When the LeafLine Labs team first met with Amelia Weaver’s family in July 2015 at the Eagan Patient Care Center, everyone knew an important moment was at hand. What no one could have predicted was how many other firsts would follow.
For Amelia and her family, the situation was desperate. Diagnosed at age six with a rare form of epilepsy based on the mutation of the SCN2a gene, Amelia at the age of nine was experiencing as many as 100 seizures a day. In her earliest years, she met developmental milestones, spoke in sentences, sang the ABCs and counted to 20. But as her condition worsened, she became non-verbal, couldn’t walk on her own and slept only a few hours at a time. More than 20 anti-epileptic medications had failed, many of them with severe side effects.
After talking with Amelia’s parents Angie and Josh Weaver, the LeafLine Labs team recommended a customized care program based on their Cobalt oil, which is medicine formulated with higher levels of cannabidiol (CBD, non-psychoactive) than tetrahydrocannabinol (THC, psychoactive).
Once her therapy began, Amelia’s life began to change dramatically. In the first three days, she experienced only one short seizure. In two weeks, she was walking on her own. Within the first month, she laughed for the first time in years. Many days were entirely seizure free.
Angie Weaver remembers the early stages of therapy. “There were no guarantees,” she recalls. “And yet, we had to try. Amelia is so rare. There are only 200 children in the world with a SCN2a diagnosis. So really, nobody knows how to treat her and provide the care she needs. But to have an option and work with someone who’s excited to help our family, there’s no feeling in the world like that.”
One important first was better sleep. Before her care program began with LeafLine Labs, Amelia’s sleeping patterns were constantly interrupted by seizures. Once the seizures slowed and even stopped, Amelia began sleeping throughout the night.

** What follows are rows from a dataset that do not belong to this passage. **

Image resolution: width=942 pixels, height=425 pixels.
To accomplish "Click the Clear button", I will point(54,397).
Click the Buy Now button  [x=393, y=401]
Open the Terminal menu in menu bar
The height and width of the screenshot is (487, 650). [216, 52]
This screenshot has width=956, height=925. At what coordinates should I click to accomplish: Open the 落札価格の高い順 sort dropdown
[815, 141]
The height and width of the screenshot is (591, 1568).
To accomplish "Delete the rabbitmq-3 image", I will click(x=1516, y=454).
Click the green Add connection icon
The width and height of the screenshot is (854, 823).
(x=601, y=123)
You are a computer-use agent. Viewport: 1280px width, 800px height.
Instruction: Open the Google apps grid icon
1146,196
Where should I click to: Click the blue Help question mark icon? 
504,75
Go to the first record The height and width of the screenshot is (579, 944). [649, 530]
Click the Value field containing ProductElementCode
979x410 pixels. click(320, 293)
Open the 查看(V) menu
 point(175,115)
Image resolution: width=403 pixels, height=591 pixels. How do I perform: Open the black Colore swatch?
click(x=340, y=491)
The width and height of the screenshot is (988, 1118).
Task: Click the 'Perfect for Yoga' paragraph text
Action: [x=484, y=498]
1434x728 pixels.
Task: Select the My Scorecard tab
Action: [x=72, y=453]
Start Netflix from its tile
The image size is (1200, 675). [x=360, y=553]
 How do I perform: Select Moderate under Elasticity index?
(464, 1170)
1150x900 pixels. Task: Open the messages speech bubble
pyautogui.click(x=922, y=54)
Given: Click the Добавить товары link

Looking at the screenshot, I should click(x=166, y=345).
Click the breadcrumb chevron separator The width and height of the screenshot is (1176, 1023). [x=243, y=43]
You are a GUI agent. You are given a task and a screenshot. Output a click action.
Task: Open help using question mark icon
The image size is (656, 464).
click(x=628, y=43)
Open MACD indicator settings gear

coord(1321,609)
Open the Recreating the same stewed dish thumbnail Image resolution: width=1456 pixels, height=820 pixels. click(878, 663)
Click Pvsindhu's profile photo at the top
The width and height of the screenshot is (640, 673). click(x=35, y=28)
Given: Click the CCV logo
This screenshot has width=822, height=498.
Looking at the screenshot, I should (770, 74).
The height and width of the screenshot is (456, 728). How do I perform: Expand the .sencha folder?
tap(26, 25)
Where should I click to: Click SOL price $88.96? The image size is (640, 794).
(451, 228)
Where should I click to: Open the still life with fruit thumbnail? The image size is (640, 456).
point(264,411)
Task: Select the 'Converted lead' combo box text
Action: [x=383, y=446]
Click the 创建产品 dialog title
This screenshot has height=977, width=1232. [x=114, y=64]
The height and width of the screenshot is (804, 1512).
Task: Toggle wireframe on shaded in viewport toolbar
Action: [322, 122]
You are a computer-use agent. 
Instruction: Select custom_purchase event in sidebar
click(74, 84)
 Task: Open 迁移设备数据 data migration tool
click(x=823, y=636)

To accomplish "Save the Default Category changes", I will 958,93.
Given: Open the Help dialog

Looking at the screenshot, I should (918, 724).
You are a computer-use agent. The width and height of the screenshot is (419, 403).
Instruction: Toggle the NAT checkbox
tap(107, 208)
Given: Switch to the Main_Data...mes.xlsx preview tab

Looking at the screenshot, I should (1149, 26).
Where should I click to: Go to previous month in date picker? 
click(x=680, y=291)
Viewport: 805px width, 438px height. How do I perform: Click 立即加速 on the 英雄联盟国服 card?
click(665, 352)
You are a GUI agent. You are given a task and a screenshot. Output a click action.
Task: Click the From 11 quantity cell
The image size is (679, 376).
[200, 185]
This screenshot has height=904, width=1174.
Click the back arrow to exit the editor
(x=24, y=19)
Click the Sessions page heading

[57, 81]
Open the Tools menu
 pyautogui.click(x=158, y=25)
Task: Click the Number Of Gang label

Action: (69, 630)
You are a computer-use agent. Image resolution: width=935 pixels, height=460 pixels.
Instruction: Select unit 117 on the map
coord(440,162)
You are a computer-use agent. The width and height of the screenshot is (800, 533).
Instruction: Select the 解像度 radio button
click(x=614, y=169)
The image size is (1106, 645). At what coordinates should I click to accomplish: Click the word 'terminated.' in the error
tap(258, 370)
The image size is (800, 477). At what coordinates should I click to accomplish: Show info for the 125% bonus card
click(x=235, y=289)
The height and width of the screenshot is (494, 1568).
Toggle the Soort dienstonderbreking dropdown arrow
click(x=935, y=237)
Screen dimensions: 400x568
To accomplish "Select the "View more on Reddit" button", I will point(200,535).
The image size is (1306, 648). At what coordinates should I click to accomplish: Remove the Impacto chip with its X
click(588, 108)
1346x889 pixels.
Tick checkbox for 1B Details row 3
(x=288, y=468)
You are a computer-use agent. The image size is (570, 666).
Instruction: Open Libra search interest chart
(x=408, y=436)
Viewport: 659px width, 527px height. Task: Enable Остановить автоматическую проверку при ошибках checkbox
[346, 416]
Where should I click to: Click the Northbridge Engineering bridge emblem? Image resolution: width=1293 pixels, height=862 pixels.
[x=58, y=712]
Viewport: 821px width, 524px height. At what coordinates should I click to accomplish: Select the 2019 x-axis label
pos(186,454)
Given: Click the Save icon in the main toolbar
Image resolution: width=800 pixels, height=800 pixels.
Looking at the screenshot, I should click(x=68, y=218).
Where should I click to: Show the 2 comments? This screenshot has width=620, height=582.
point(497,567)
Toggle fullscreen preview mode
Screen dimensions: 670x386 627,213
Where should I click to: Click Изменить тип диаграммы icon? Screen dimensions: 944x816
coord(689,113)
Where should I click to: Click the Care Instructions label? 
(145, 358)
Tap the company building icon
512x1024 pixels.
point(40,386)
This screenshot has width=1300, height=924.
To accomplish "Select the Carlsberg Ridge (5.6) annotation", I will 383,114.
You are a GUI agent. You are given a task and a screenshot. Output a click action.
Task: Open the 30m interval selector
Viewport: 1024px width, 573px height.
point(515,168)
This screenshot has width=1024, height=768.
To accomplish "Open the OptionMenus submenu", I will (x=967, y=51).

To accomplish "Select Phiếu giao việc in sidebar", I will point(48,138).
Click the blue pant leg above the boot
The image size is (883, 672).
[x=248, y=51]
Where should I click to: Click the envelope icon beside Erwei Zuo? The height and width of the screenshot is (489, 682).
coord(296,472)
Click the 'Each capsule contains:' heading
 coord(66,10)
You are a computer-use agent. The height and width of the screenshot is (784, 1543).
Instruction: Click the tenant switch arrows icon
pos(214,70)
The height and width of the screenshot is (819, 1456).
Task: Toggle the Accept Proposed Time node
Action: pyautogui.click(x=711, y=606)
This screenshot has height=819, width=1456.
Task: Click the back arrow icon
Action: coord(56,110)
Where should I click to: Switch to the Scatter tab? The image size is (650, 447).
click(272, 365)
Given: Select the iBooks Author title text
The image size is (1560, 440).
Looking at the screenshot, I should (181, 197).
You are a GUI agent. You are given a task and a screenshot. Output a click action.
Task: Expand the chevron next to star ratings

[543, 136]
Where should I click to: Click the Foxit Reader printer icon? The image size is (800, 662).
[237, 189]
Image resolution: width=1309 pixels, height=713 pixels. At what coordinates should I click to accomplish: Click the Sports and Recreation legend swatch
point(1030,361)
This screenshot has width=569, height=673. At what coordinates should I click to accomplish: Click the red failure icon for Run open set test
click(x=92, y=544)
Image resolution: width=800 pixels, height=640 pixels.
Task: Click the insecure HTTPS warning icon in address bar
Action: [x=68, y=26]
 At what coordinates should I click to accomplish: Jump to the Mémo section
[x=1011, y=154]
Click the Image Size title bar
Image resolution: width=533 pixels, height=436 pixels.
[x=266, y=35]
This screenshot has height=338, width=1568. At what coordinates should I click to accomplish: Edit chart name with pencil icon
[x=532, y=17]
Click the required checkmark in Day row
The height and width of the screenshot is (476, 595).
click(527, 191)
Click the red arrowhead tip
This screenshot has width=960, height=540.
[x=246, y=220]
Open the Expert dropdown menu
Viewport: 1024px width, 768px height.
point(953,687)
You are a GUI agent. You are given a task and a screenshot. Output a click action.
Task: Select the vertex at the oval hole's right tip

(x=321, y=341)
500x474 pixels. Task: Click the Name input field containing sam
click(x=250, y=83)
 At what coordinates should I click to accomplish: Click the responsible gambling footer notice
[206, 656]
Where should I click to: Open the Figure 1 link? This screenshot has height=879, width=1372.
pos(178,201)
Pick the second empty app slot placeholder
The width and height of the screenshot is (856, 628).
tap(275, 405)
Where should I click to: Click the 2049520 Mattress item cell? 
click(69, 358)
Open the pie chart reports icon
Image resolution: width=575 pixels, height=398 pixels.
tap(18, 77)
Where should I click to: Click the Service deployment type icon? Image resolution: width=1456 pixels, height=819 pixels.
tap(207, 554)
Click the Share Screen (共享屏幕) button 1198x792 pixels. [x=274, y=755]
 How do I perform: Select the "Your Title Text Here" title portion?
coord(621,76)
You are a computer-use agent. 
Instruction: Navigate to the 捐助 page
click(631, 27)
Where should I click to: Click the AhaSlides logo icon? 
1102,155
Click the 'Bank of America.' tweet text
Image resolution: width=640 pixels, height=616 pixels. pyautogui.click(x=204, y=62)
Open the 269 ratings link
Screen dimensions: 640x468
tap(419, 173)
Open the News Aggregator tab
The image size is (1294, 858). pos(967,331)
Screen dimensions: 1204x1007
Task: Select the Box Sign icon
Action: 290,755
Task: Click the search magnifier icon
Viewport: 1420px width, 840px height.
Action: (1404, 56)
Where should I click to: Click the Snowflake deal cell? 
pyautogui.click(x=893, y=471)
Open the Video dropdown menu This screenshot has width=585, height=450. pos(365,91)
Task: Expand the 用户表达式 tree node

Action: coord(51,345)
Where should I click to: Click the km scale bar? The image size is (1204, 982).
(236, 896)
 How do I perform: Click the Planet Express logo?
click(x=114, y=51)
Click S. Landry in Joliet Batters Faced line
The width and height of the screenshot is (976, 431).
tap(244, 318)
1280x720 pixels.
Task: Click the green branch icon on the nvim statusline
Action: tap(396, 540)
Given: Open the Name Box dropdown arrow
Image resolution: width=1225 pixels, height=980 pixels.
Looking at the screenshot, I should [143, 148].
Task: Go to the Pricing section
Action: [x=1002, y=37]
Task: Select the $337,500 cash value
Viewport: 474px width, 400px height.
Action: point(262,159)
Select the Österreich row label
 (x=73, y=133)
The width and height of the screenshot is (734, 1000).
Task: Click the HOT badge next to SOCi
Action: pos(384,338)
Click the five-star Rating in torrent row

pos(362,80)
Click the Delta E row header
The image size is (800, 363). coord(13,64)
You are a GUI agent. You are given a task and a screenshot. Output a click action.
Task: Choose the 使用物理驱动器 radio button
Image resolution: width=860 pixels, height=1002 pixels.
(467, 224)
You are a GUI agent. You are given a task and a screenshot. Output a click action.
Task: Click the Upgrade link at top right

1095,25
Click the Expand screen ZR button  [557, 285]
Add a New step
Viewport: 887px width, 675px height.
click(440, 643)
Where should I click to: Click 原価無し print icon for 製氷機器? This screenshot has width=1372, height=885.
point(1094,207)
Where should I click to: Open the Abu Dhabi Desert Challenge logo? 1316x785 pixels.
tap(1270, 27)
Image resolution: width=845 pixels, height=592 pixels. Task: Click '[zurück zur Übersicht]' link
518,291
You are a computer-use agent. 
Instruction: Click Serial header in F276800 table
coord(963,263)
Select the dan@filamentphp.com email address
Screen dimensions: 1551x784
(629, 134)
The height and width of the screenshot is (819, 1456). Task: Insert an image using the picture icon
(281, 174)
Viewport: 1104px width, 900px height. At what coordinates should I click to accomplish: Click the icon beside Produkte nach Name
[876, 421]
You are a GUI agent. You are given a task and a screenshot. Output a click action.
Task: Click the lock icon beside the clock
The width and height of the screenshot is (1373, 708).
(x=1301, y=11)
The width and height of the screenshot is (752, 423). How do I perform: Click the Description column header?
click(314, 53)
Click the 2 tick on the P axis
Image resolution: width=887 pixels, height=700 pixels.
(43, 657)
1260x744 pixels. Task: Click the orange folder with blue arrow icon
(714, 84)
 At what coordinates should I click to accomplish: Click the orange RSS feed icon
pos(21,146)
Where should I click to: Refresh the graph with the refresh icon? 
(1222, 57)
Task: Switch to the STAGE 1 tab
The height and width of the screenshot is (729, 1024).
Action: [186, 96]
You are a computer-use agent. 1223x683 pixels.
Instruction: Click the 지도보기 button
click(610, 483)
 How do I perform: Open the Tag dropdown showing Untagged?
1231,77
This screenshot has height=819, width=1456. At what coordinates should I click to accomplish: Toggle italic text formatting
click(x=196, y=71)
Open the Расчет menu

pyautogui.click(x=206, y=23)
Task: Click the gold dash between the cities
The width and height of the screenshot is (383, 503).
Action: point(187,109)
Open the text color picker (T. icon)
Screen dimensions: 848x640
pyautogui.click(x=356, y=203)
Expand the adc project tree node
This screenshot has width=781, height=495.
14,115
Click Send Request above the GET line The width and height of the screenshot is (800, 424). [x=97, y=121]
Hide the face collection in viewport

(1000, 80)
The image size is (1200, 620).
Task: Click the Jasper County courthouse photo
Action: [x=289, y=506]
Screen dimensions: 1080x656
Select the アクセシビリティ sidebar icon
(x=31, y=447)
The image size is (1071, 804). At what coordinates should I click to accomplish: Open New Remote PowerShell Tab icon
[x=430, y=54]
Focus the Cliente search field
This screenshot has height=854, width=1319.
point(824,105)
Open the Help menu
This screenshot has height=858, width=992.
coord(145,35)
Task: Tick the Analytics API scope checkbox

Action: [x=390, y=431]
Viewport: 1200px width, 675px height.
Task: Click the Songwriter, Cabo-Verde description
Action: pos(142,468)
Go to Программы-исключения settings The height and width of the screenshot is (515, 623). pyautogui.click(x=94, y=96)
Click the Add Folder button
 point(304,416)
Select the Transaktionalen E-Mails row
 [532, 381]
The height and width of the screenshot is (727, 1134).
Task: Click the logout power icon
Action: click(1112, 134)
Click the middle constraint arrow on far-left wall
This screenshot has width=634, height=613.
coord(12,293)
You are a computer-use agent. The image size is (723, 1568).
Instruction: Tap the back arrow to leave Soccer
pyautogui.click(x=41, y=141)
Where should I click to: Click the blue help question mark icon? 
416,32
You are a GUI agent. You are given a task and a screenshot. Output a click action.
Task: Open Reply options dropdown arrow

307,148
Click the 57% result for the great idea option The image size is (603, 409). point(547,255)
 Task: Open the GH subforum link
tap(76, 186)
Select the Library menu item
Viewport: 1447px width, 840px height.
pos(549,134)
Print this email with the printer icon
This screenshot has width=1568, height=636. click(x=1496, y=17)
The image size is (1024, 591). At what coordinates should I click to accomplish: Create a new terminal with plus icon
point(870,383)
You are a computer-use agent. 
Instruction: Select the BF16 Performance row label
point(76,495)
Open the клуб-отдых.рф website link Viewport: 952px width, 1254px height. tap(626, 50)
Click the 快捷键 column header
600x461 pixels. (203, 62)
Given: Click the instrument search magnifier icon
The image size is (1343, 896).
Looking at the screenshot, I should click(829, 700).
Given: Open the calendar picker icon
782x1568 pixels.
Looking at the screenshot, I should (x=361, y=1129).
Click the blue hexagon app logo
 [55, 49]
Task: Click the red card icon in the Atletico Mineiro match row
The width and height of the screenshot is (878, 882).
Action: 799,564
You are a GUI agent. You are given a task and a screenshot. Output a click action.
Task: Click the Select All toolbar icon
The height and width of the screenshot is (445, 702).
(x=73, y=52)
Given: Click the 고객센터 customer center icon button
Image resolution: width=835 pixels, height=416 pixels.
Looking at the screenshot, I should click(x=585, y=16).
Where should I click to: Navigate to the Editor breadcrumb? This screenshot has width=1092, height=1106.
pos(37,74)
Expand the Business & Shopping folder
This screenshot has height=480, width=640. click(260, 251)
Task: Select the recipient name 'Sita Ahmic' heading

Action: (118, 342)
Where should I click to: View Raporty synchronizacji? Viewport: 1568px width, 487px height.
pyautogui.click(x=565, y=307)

During the days, another first was the freedom to leave the house. “Before medical cannabis, we spent most days at home. But Amelia likes to travel and experience new things,” Angie explains. “We went to a water park, which we would never have attempted before. We’ve been to Seattle, and Amelia has been to the top of the Space Needle. She’s able to have a life. She’s able to go watch her sister in her activities and be a part of our community.”
In April 2017, Amelia started using an eye tracking and control device that lets her communicate. Angie explains, “It’s a Tobii Dynavox device, and by looking at it Amelia can share her feeling and thoughts. Her body wasn’t able to show us because of the seizures, but her mind is there and it’s thriving and she’s able to communicate with us. It’s been amazing to see. By looking at the device and selecting choices, she can use it to tell her sister, ‘Let’s go play American Girl doll.’ Or, ‘Read me this story.’ And it speaks in a girl’s voice. She’s progressing so quickly it’s a little hard for us to keep up.”
Nearly two years into their journey, Angie looks ahead and reflects, “Our goal is for Amelia to have a life worth living. Yes, she’s going to have hard days, but we’re going to jam in as much fun and excitement as we can. We are all about new experiences. What I tell people about the impact of LeafLine Labs and their medical cannabis is it means fewer seizures and a better quality of life. That’s what it’s been for us. We’re a typical family and love our daughter. We wanted Amelia to have an option to end her suffering. I wish everyone had safe, legal access to medical cannabis.”